The recent "As You Sow" recycling scorecard flunked many beverage companies, many of which have made some green efforts, but still produce staggering amounts of waste:
It's a common theme in As You Sow's 2008 report on beverage container recycling in the U.S.: companies are making big strides in some areas, yet they all have a lot of room for improvement.
Non-profit As You Sow last surveyed U.S. beverage companies in 2006, developing a report that spurred Nestle Waters to become the first major beverage producer to support legislation that would increase recycling rates.
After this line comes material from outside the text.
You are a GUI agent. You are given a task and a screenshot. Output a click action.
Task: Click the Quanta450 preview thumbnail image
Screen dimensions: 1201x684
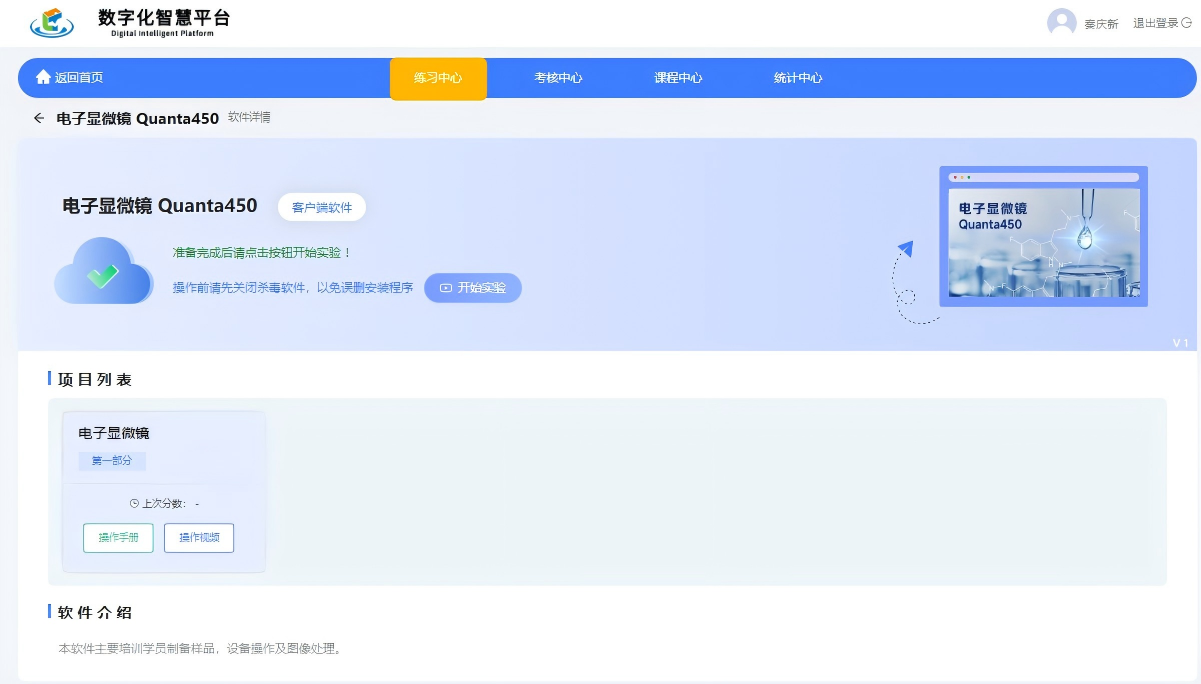1043,237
And just in October it became the first to support an industry-wide goal to recycle 60 percent of plastic bottles by 2018.
"Historically the beverage industry has lobbied against beverage container legislation," said Amy Galland, As You Sow's research director and the report's author.
Lloyd Alter blogged a few months ago here on the Huffington Post about bottle deposits (and other deposits), a seemingly-forgotten way for companies to keep things cleaner and greener. He also wrote about shifting responsibility for waste back to producers rather than consumers:
In Canada, 97% of beer bottles are returned to the beer stores and refilled. In France, a wine bottle gets reused about eight times. A strong deposit and return system gets ingrained in the culture as easily as putting it in the blue box. So why not put a deposit on everything?
People say they are so concerned about the mercury in compact fluorescent bulbs getting into the landfills. So put a 25 cent deposit on them and have people bring them back. People do have to replace them so what is the hassle?